Kisah penerjunan Operasi Naga merebut Irian Barat dari Belanda
Ini cerita heroik penerjun payung yang salah mendarat saat Indonesia tengah menggelar kampanye militer Trikora.
Belasan anggota pasukan elite TNI dan tentara Malaysia nyasar saat terjun payung. Mereka tertiup angin dengan kecepatan 60 km/jam hingga terbawa jauh dari lokasi pendaratan. Seharusnya pasukan ini mendarat di Lapangan Benteng, Medan. Tetapi ada yang mendarat di mal, rel kereta api hingga jalan raya, Rabu (12/6) kemarin.
Terjun payung memang bukan perkara mudah. Apalagi saat cuaca buruk di medan perang. Karena itu pasukan payung dikenal sebagai pasukan elite. Risiko salah mendarat, ditembaki musuh, hingga payung tak terbuka selalu mengintai penerjun.
Ada kisah heroik soal penerjun payung yang salah mendarat. Saat itu Indonesia tengah menggelar kampanye militer Tri Komando Rakyat (Trikora) untuk merebut Irian Barat. Operasi Naga digelar untuk merebut Merauke, dengan kekuatan 200 prajurit dari RPKAD dan Batalyon Raiders 530. Dua-duanya satuan terbaik milik TNI. Operasi ini dipimpin Kapten Benny Moerdani, dari RPKAD.
Dalam penerjunan ini ikut pula dr Ben Mboi. Kehadiran Ben Mboi sangat istimewa. Dia adalah dokter sukarelawan TNI dan satu-satunya sarjana yang ikut dalam operasi Trikora. Ben ikut terjun bersama para pasukan payung di belantara Papua.
Dalam buku 'Biografi Ben Mboi -Dokter, Memoar Prajurit, Pamong Praja', dia melukiskan penerjunan tersebut. Pukul 03.00 dini hari, 24 Juni 1962, Ben melompat dari perut pesawat C-130 Hercules di atas belantara Papua. Misinya menyerbu Merauke.
Mereka mendarat bukan di tanah, tetapi di puncak-puncak pohon yang tingginya 20 meter. Untung ada tali yang khusus dibawa sehingga prajurit dapat turun.
Ben terpisah dari induk pasukan. Dia menemukan 8 orang rekannya. Sementara seorang lagi hilang. Mulailah petualangannya di belantara Papua. Mereka menyadari mendarat sebelah barat sungai Moro. Seharusnya di sebelah Timur. Rapatnya hutan dan lebar sungai sangat jauh dengan yang ada di Jawa.
"Kami meneruskan perjalanan menuju tepi barat Kali Maro. Kami kaget bukan main, karena sungai ini begitu lebar, mungkin 2-3 km lebarnya," kata Ben Mboi.

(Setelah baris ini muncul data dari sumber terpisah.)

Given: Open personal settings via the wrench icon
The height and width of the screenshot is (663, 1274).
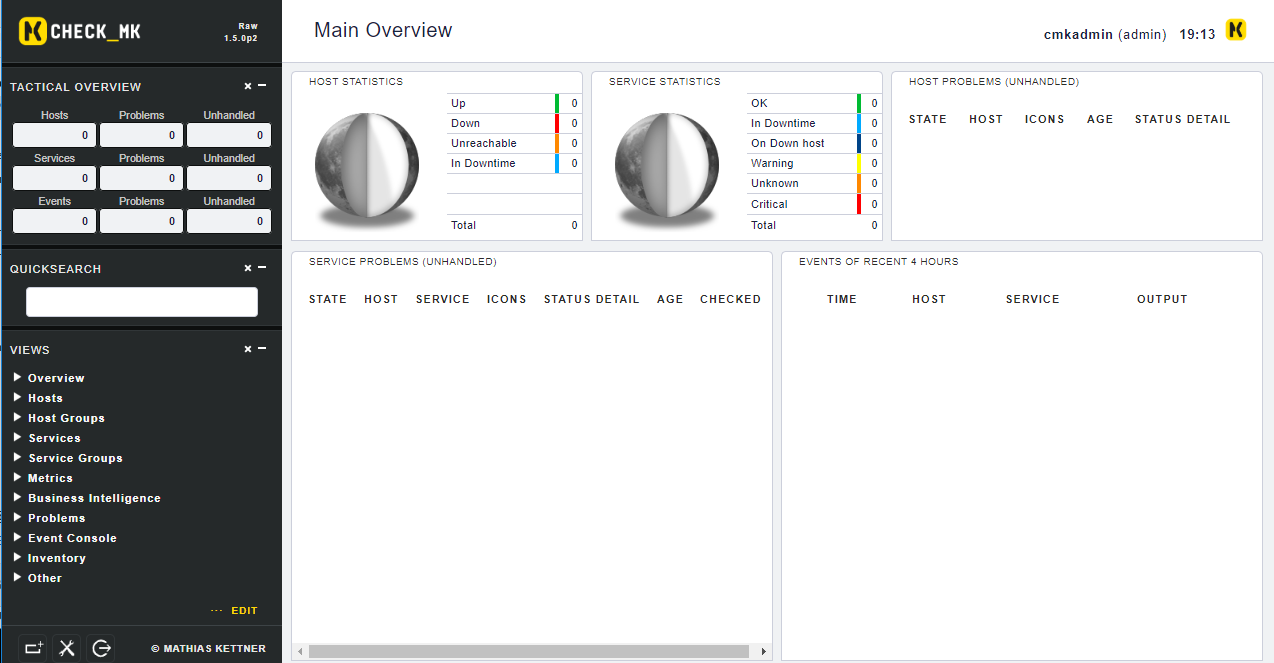Looking at the screenshot, I should coord(67,648).
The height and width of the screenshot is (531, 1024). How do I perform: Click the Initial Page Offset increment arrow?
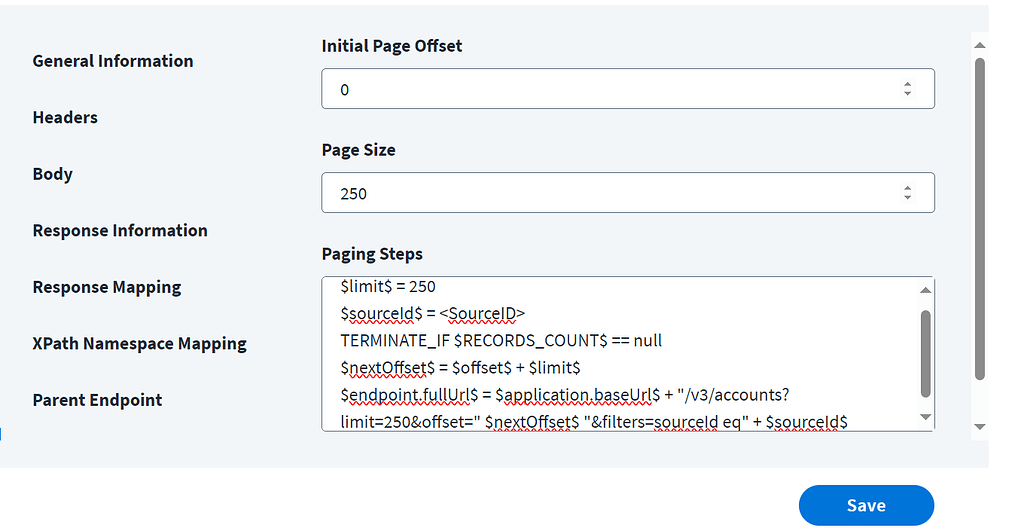coord(907,84)
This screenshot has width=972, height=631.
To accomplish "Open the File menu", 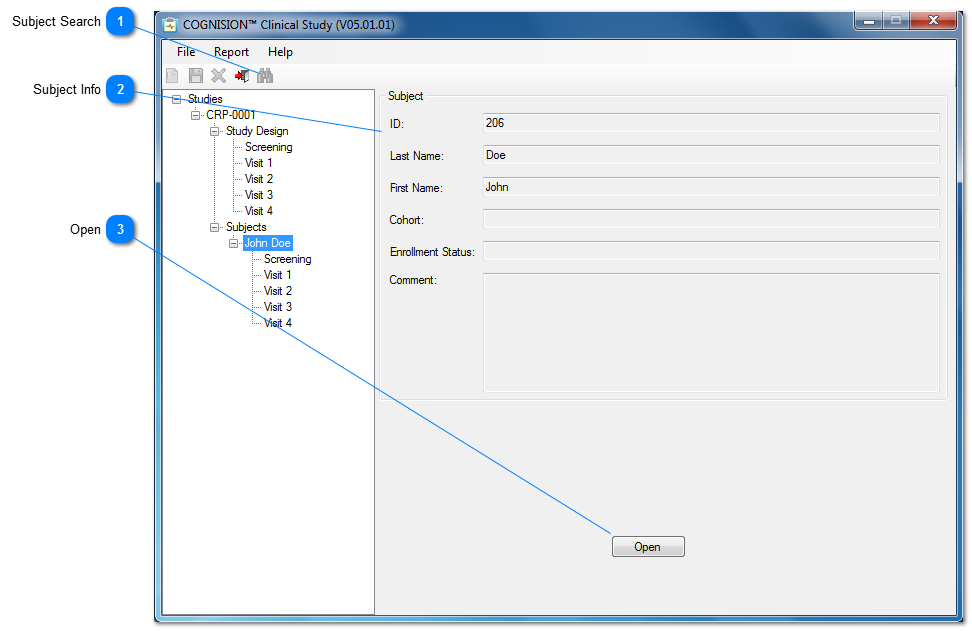I will point(186,52).
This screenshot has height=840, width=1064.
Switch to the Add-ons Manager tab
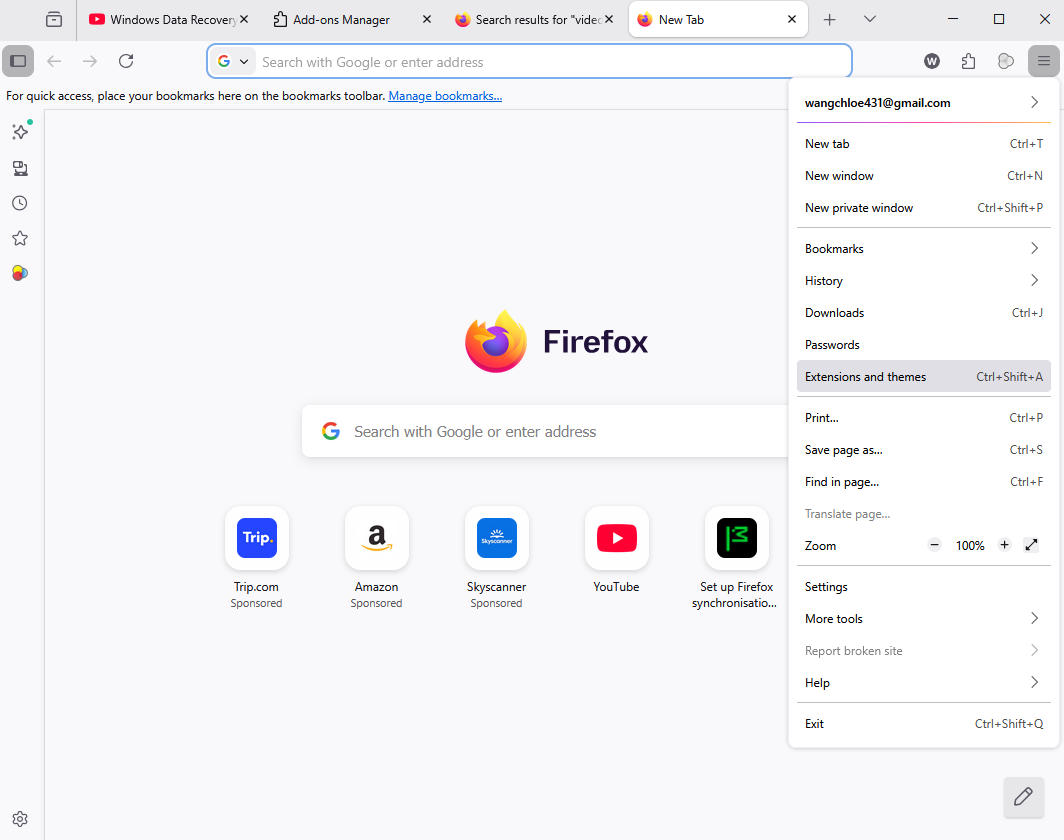[340, 19]
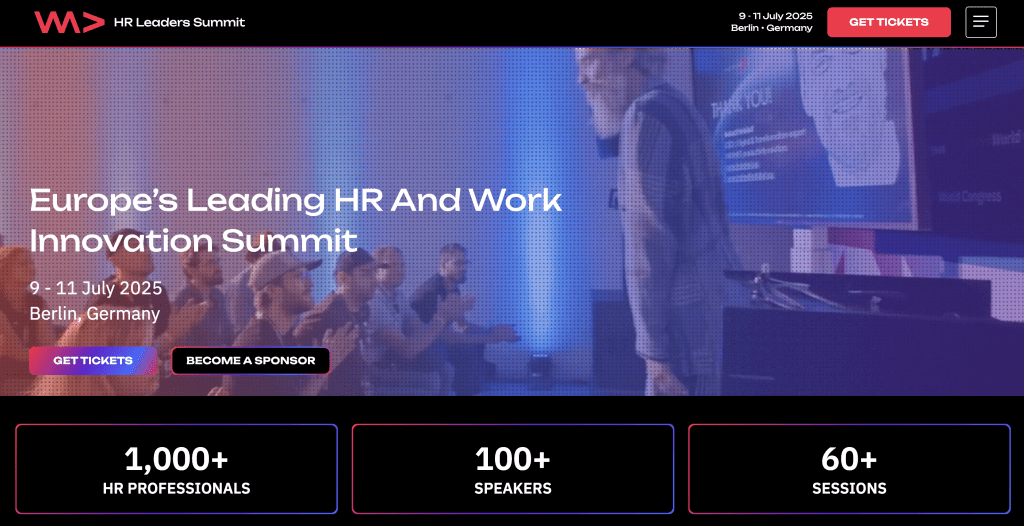The height and width of the screenshot is (526, 1024).
Task: Click the SESSIONS card label
Action: point(849,488)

Mereka menelusuri hutan hampir satu bulan lamanya. Beberapa kali mereka bertemu penduduk setempat. Ada yang membantu, ada juga yang berkhianat dan malah melapor pada Marinir Belanda.

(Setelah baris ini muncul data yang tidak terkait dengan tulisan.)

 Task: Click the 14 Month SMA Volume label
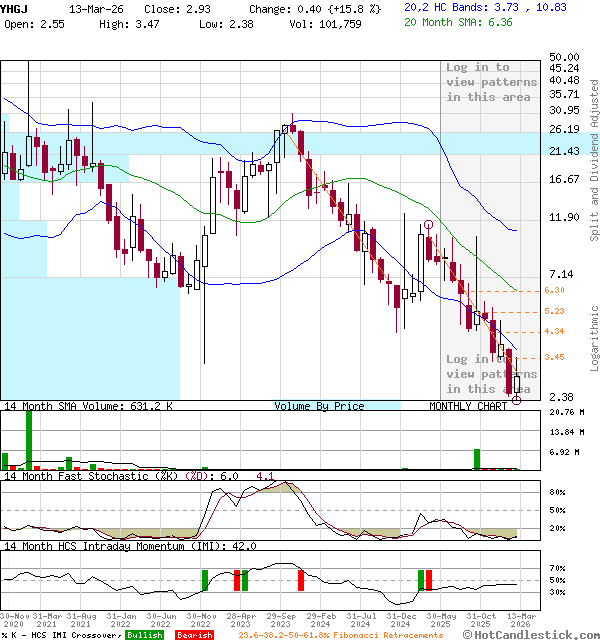pos(88,406)
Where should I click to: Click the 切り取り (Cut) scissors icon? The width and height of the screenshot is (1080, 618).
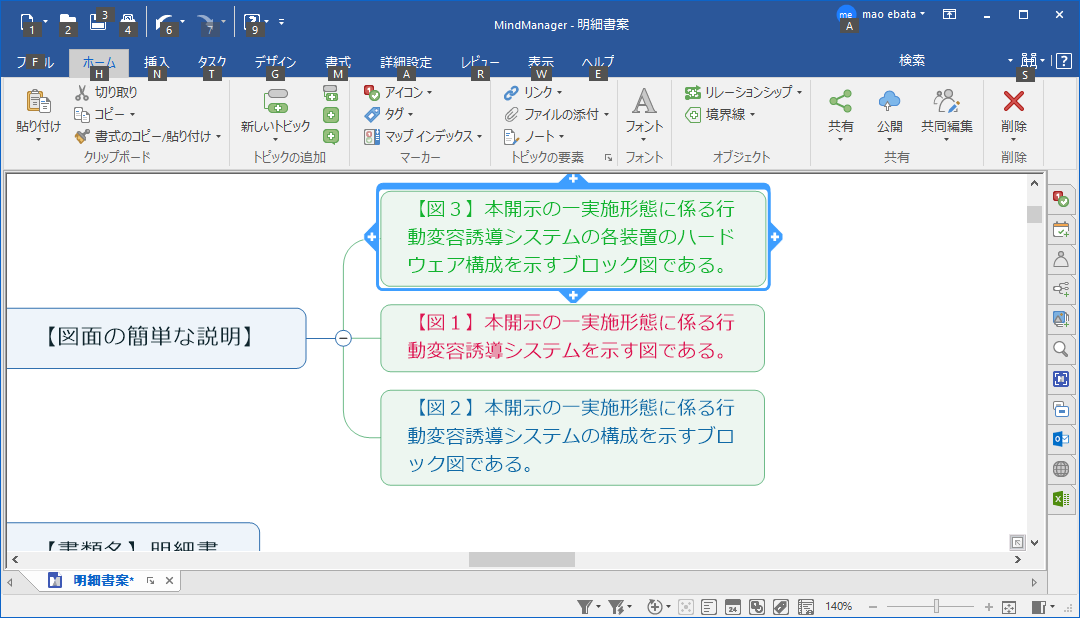(x=83, y=92)
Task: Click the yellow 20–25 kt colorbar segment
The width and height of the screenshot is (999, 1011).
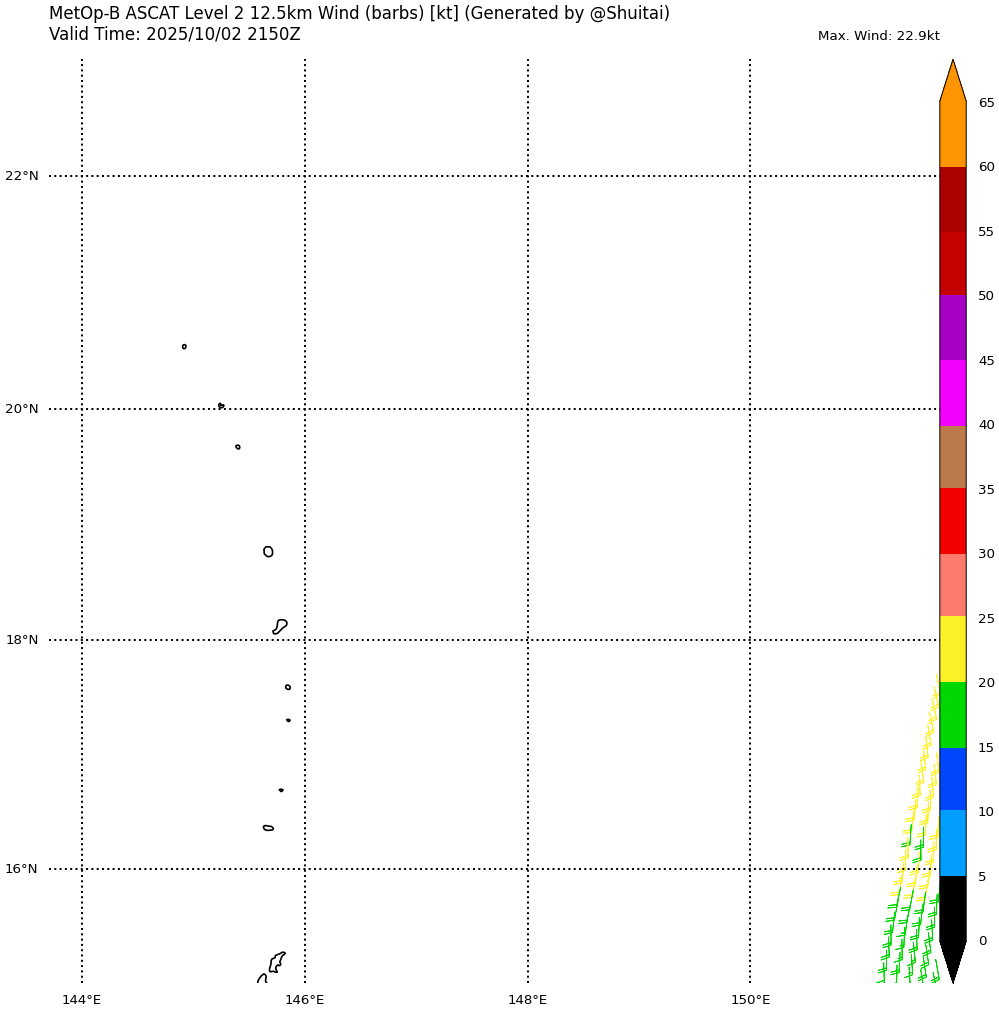Action: point(952,649)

Beberapa kali kelompok kecil ini terlibat baku tembak dengan Tentara Belanda. Empat orang terluka dan terpaksa ditinggalkan. Menjelang memasuki Merauke, kontak senjata makin sering terjadi.
Akhirnya Ben berhasil menemukan pasukan inti di bawah Kapten Benny Moerdani dan wakilnya Kapten Bambang Soepeno.
Tak lama, tercapailah gencatan senjata antara Belanda dan Indonesia. Tembak menembak pun berakhir dan digantikan perundingan di meja diplomasi. Dalam operasi Naga tercatat 36 tewas dan 20 orang hilang.
Ben mengakui penerjunan di belantara Papua memang luar biasa. Keberanian dan patriotisme membuat orang menjadi nekat bahkan gila. Membuat orang geleng-geleng kepala. Simaklah percakapan Ben dengan beberapa pilot AS yang kemudian mendarat di Papua.
"Bagaimana kamu tiba di Papua?" tanya mereka.
"Terjun, dengan C-130 Hercules di pagi buta jam 03.00," jawab Ben.
"Apa? Terjun dari pesawat jam 3 pagi. Kamu ini bodoh atau gila? Atau bodoh sekaligus gila! Bahkan tentara Jepang yang paling berani saja tak berani menyerang Papua dari udara, laut bahkan dari darat," kata mereka sambil geleng-geleng kepala.